Speaking of silver, it too is up modestly in early Monday trading, after getting a nice little vertical boost in Asia. The platinum group metals are also slightly higher today.
Precious metals are being helped by market nervousness, and a weaker dollar. The DXY dollar index dropped in Euro trading, and is bouncing just under Friday’s close. Emerging market currencies are tanking once again, as well, particularly in Turkey, Hungary, and Ukraine.
Wall St. opened lower, but is trending upwards. Disappointment over Friday’s non-farm payroll report has the market uncertain whether new Fed chairman Janet Yellen will take it as a sign to keep bond-buying at present levels, or even roll back some of the recent reductions in its quantitative easing program which is widely credited for the bull market in stocks, both in the US and in emerging markets.

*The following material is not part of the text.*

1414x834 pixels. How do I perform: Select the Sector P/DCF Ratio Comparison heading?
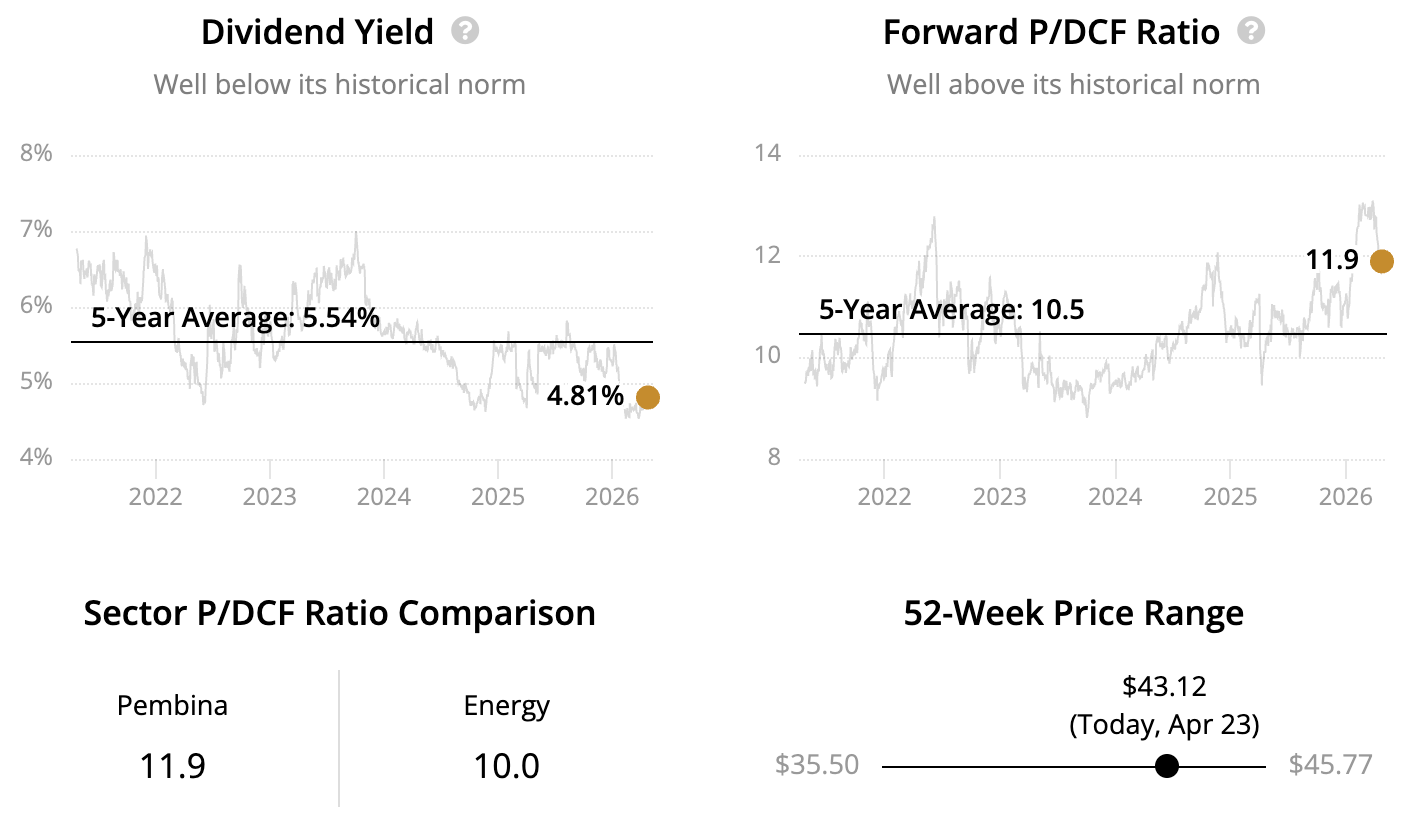[339, 612]
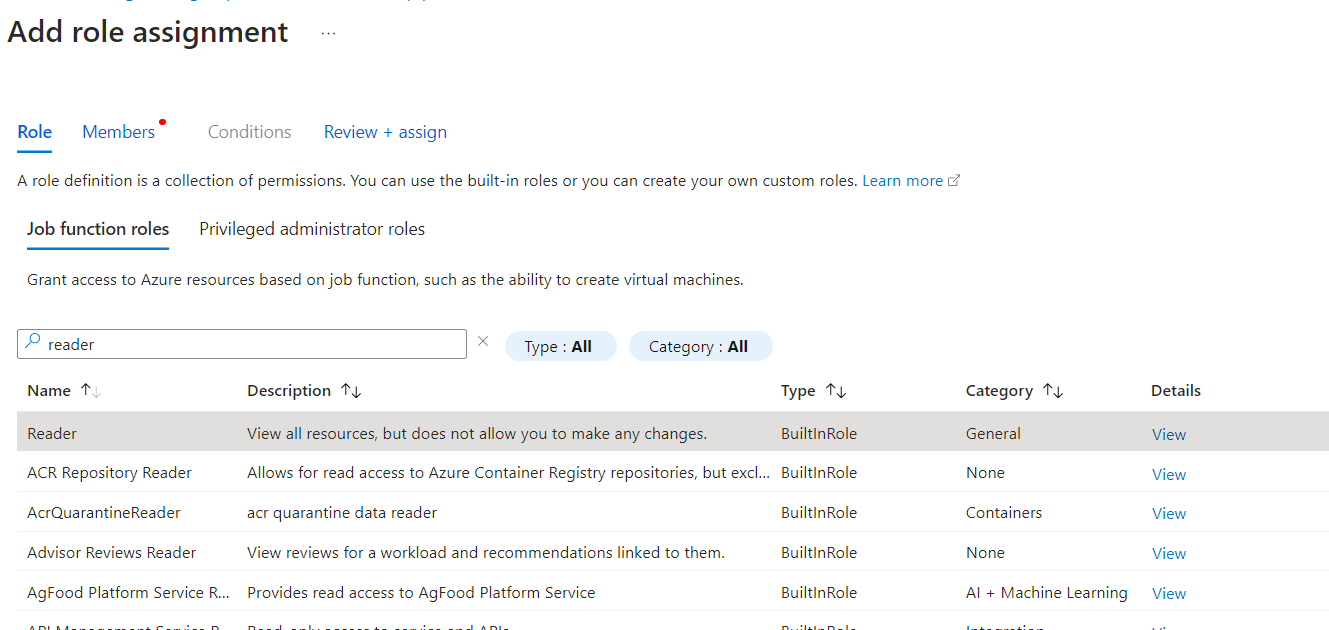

Fridays downgrade of sovereign debt of both Turkey and Ukraine, though hardly unexpected, is making markets jittery as well. Riots in the streets and the seizing of government buildings by protesters in Ukraine, and a widespread corruption scandal reaching the highest levels of government in Turkey are events that hardly inspire confidence in European and American investors.
Euro stocks were a mixed bag, as good performances in the core EU nations were drug down by weak markets in the peripheral nations. Not helping matters was the ruling by the German Supreme Court that the European Central Bank’s “outright monetary tranactions” (OMT) quantitative easing policy violated the German constitution. The high court bumped the case up to the EU Court of Justice for a final verdict. This takes Fed-style QE off the table for the ECB, and puts the responsibility back on national governments to craft a viable fiscal policy (which is as it should be, right?)
Asian stocks were happy to see the Chinese back to work. The Nikkei was up 1.77%, and the Shanghai exchange posted a healthy 2% gain. The Hang Seng closed slightly down, due to the weight Chinese banking stocks have in the index. There’s still lingering unease that China barely missed having its own “Lehman moment,” and the underlying factors have not changed.
Gold is continuing to build an upward channel in the short-term charts, as money flees equities. $24 billion was pulled out of the U.S. stock markets just last week, and $6.4 billion fled emerging markets in the same time period.
$13 billion of that went into bonds, and it seems a good portion of the remainder is heading to gold for safety and diversification. We’ll be watching to see if gold makes a run at resistance, or waits to hear Yellen talk tomorrow.